Ein Sektor, der die besten Renditen erzielt, diese Renditen aber nach Gewicht auf seine beiden größten Titel konzentriert, verzeichnet keine breite Sektorstärke. Es verzeichnet eine knappe Outperformance auf Token-Ebene, die zufällig als Sektorperformance bezeichnet wird.
Die thematische Logik hinter dem Portfolio ist stimmig: Bittensor für dezentrales KI-Training und Subnetz-Infrastruktur, NEAR für KI-integrierte intelligente Vertragsausführung, Render für verteilte GPU-Berechnung, Filecoin für dezentrale Speicherung, The Graph für Datenindizierung und Story für geistiges Eigentum.
Jeder Vermögenswert deckt eine andere Schicht der dezentralen KI-Infrastruktur ab. Die Logik ist fundiert. Die Kapitalgewichtung erzählt jedoch eine selektivere Aussage, als die Sektorbezeichnung vermuten lässt.
Selektive Pumpe oder echte Sektorrotation
Die Daten von Grayscale werfen eine Frage auf, mit der es sich zu beschäftigen lohnt: Stellte das erste Quartal 2026 die Umwandlung von echtem Geld in KI-Krypto als Kategorie dar, oder trugen zwei oder drei High-Conviction-Token die Schlagzeile, während alles andere in der Branche stillschweigend den breiteren Markt aufspürte?
Die ehrliche Antwort aus den Daten ist, dass es eher nach selektiver Stärke als nach breiter Rotation aussieht. Eine vollständige Sektorrotation würde zu einer gleichmäßigeren Verteilung der Outperformance aller KI-Token führen und nicht zu einer starken Konzentration auf die beiden größten Bestände.

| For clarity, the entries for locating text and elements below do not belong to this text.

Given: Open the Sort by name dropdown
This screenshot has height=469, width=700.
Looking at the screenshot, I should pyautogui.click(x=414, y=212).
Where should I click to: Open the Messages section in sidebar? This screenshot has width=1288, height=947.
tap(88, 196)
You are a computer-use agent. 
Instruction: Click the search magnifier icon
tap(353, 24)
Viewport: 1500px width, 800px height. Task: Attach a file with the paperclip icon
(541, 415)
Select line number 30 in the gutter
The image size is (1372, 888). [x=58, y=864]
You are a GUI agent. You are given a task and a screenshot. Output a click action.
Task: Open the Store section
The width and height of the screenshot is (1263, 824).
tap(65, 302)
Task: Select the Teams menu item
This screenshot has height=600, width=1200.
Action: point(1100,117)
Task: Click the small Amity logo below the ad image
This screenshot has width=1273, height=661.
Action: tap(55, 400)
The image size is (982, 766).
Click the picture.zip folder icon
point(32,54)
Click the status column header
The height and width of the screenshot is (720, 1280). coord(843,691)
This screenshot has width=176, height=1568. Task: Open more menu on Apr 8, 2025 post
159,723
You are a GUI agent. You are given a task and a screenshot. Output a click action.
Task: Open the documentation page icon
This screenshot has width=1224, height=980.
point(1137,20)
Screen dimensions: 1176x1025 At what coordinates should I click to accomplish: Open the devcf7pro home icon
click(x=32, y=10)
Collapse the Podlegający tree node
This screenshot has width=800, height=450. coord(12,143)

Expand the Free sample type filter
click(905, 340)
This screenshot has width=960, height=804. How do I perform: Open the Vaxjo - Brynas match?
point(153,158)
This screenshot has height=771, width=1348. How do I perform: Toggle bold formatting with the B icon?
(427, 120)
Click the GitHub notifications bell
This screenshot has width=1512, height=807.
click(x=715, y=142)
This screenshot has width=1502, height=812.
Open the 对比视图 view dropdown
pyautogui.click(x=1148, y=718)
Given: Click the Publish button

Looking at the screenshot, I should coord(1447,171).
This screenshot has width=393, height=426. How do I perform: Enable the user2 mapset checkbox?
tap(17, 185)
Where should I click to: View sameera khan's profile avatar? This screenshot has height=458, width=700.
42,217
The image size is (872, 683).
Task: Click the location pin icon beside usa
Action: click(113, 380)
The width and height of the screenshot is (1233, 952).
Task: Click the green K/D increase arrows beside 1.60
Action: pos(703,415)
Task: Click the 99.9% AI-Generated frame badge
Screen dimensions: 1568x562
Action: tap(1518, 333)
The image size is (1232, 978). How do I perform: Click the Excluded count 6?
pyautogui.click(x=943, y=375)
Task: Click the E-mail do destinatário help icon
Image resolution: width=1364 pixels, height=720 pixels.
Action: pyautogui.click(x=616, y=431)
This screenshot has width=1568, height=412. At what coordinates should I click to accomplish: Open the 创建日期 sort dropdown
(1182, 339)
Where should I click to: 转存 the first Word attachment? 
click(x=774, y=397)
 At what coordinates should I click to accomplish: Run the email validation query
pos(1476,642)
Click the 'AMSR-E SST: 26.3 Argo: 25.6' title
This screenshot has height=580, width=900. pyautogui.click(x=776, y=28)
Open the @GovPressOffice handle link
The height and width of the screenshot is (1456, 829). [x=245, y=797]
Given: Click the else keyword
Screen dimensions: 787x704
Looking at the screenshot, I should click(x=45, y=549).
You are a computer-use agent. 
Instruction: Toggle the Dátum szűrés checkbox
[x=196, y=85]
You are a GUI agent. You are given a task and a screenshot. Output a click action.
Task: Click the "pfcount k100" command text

Was das erste Quartal 2026 tatsächlich zeigte, ist, dass bestimmte KI-Tokens, insbesondere diejenigen mit den stärksten Narrativen rund um dezentrale Rechen- und KI-Agenten-Infrastruktur, das Interesse der Anleger aufrechterhalten, während alles andere zurückging.
Abschluss
Die Daten von Grayscale für das erste Quartal 2026 bestätigen, dass KI-Krypto der widerstandsfähigste Sektor in einem rückläufigen Quartal ist, aber die Portfoliokonzentration in Bittensor und NEAR erzählt unter der Schlagzeile eine selektivere Geschichte. Der Sektor hielt sich besser als alle anderen, aber der größte Teil dieser relativen Stärke beruhte auf zwei Token und nicht auf der Stärke einer breiten KI-Kategorie.
Ob sich diese Selektivität zu einer echten Sektorrotation ausweitet oder konzentriert bleibt, hängt davon ab KI Erzählungen entwickeln im zweiten Quartal einen echten Nutzen.